Massachusetts and the surrounding northeast states see up to 51 mosquito species each summer, several of which spread multiple diseases, such as west Nile and most recently, the Zika virus. Disease-carrying mosquitoes pose a major public health threat to residents, as the insects breed within stagnant water sources, which are often easy for the insects to come by within urban and residential areas. Unfortunately, the summer of 2019 will almost certainly see a sudden emergence of mosquitoes, which are predicted to be unusually abundant, as the frequent bouts of rainfall that have so far occured in the northeast have resulted in a buildup of standing water sources in urban and residential areas of the state where the mosquitoes will be looking to breed. To make matter worse, experts also believe that the region’s frequent rainfall will continue into the summer season.
A simple mud puddle is more than enough to provide numerous mosquitoes with an ideal mating environment where mosquito eggs can develop rapidly.
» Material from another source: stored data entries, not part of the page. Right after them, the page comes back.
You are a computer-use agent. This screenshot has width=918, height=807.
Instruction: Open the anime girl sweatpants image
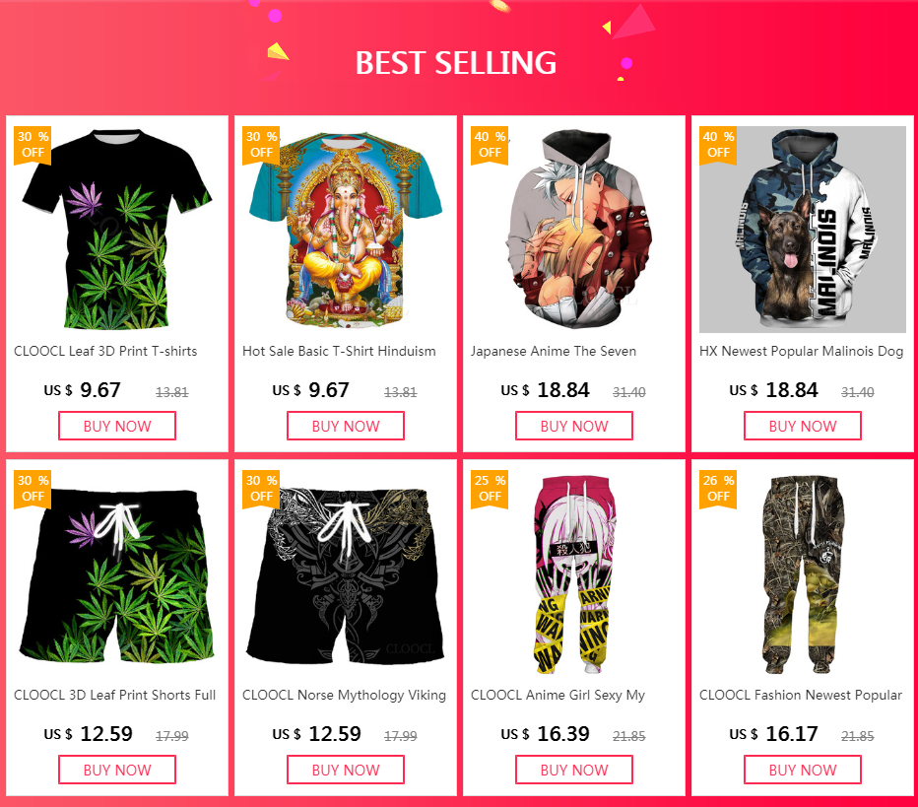click(x=574, y=573)
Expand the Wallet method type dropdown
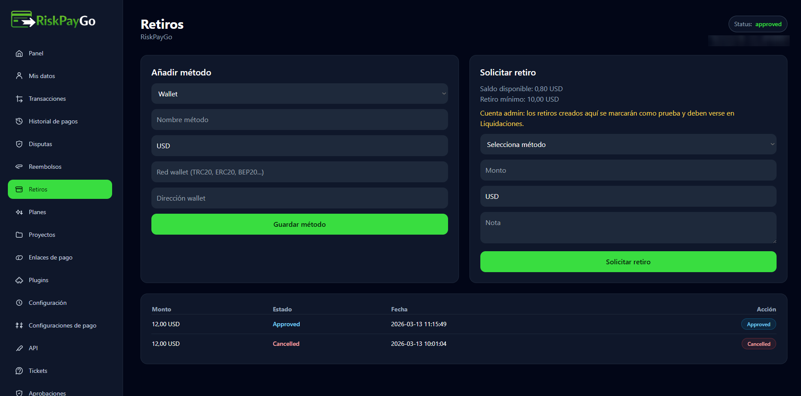801x396 pixels. (299, 94)
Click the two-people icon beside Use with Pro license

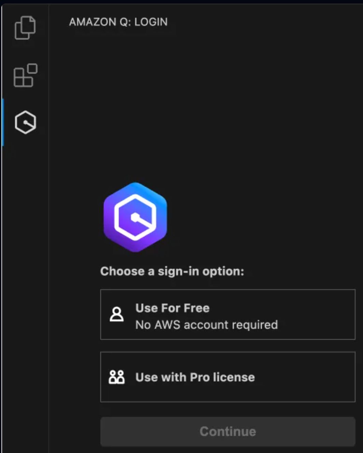[117, 377]
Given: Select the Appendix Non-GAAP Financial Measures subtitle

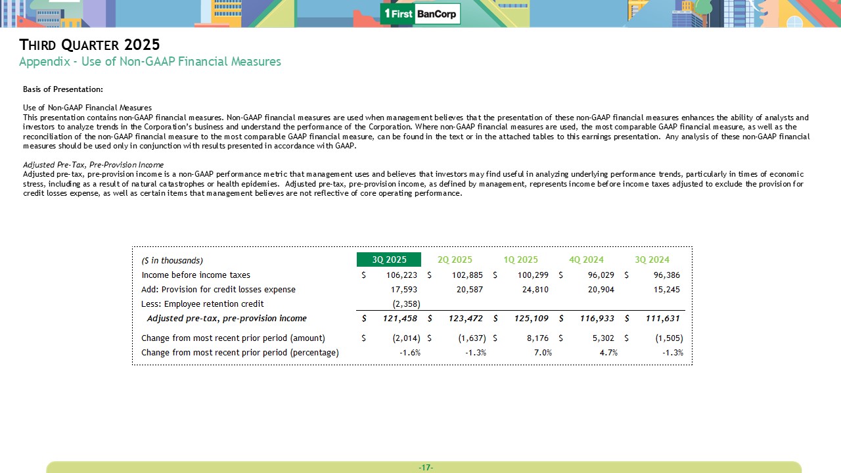Looking at the screenshot, I should [150, 62].
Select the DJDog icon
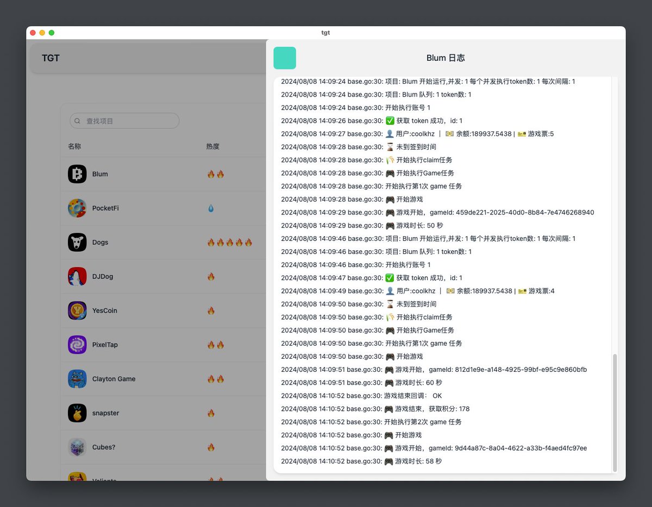The height and width of the screenshot is (507, 652). [x=77, y=276]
According to Kimberly Foss, the Northeast Massachusetts Mosquito Control and Wetlands Management District entomologist, mosquitoes have laid an abundance of eggs within damp soil already this spring, and these eggs will soon develop into mature mosquito adults that are capable of spreading multiple diseases.
For the past three years, Massachusetts and much of the northeast, have seen drought conditions, making past mosquito seasons relatively less serious than what is expected this year. Some areas have been found to contain an unusually high amount of mosquitoes and eggs, while other areas contain little, or almost no mosquitoes at all. However, mosquitoes and their developing eggs are being found in abundance in salt marshes this year, which will be problematic for residents located near these natural water sources. Luckily, many areas, such as Norfolk, are taking extra steps to control mosquito populations this year in an effort to protect residents from disease, especially west Nile. Last year, Massachusetts saw 25 west Nile cases occur in the state.
Have you already begun applying mosquito repellent before stepping outdoors?